# Task goal
Retype every one of the entries below, line for line, with no changes.

Word and item position data:
————————

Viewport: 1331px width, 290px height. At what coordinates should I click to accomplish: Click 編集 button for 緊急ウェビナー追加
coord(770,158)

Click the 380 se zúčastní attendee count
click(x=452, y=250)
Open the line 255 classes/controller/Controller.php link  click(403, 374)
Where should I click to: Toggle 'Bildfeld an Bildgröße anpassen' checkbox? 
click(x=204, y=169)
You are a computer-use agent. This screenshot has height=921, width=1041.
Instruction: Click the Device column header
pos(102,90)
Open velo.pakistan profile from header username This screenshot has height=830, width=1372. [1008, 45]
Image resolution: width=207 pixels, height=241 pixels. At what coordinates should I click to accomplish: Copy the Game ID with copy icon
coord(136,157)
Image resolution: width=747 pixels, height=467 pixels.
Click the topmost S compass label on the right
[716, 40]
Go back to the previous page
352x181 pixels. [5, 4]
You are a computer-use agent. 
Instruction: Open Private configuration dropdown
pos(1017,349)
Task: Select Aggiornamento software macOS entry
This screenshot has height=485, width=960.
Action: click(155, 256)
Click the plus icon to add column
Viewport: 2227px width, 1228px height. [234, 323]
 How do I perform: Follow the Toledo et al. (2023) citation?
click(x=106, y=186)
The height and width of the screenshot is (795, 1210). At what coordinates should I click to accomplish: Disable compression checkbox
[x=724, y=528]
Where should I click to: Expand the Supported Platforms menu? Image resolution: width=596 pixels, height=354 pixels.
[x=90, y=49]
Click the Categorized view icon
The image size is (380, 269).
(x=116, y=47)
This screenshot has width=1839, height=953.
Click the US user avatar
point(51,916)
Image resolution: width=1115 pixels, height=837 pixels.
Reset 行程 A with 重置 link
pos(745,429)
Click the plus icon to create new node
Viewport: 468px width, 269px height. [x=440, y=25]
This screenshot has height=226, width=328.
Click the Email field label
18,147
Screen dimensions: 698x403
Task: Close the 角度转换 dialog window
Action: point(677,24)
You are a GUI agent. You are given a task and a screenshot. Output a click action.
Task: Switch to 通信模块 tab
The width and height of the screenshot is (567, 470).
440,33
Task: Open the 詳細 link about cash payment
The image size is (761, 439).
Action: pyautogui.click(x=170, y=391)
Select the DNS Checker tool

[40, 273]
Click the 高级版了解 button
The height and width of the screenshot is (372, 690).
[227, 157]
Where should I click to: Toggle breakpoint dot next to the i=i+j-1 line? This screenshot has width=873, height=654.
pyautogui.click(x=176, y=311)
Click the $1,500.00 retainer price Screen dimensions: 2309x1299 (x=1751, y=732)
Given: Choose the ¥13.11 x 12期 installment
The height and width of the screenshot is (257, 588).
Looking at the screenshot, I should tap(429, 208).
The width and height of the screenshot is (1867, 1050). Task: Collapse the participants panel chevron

————————

# Exercise response
Viewport: 1331px width, 290px height. At what coordinates should I click to accomplish: Click 編集 button for 緊急ウェビナー追加
coord(770,158)

Click the 380 se zúčastní attendee count
click(x=452, y=250)
Open the line 255 classes/controller/Controller.php link  click(403, 374)
Where should I click to: Toggle 'Bildfeld an Bildgröße anpassen' checkbox? 
click(x=204, y=169)
You are a computer-use agent. This screenshot has height=921, width=1041.
Instruction: Click the Device column header
pos(102,90)
Open velo.pakistan profile from header username This screenshot has height=830, width=1372. [1008, 45]
Image resolution: width=207 pixels, height=241 pixels. At what coordinates should I click to accomplish: Copy the Game ID with copy icon
coord(136,157)
Image resolution: width=747 pixels, height=467 pixels.
Click the topmost S compass label on the right
[716, 40]
Go back to the previous page
352x181 pixels. [5, 4]
You are a computer-use agent. 
Instruction: Open Private configuration dropdown
pos(1017,349)
Task: Select Aggiornamento software macOS entry
This screenshot has height=485, width=960.
Action: click(155, 256)
Click the plus icon to add column
Viewport: 2227px width, 1228px height. [234, 323]
 How do I perform: Follow the Toledo et al. (2023) citation?
click(x=106, y=186)
The height and width of the screenshot is (795, 1210). At what coordinates should I click to accomplish: Disable compression checkbox
[x=724, y=528]
Where should I click to: Expand the Supported Platforms menu? Image resolution: width=596 pixels, height=354 pixels.
[x=90, y=49]
Click the Categorized view icon
The image size is (380, 269).
(x=116, y=47)
This screenshot has width=1839, height=953.
Click the US user avatar
point(51,916)
Image resolution: width=1115 pixels, height=837 pixels.
Reset 行程 A with 重置 link
pos(745,429)
Click the plus icon to create new node
Viewport: 468px width, 269px height. [x=440, y=25]
This screenshot has height=226, width=328.
Click the Email field label
18,147
Screen dimensions: 698x403
Task: Close the 角度转换 dialog window
Action: point(677,24)
You are a GUI agent. You are given a task and a screenshot. Output a click action.
Task: Switch to 通信模块 tab
The width and height of the screenshot is (567, 470).
440,33
Task: Open the 詳細 link about cash payment
The image size is (761, 439).
Action: pyautogui.click(x=170, y=391)
Select the DNS Checker tool

[40, 273]
Click the 高级版了解 button
The height and width of the screenshot is (372, 690).
[227, 157]
Where should I click to: Toggle breakpoint dot next to the i=i+j-1 line? This screenshot has width=873, height=654.
pyautogui.click(x=176, y=311)
Click the $1,500.00 retainer price Screen dimensions: 2309x1299 (x=1751, y=732)
Given: Choose the ¥13.11 x 12期 installment
The height and width of the screenshot is (257, 588).
Looking at the screenshot, I should tap(429, 208).
The width and height of the screenshot is (1867, 1050). Task: Collapse the participants panel chevron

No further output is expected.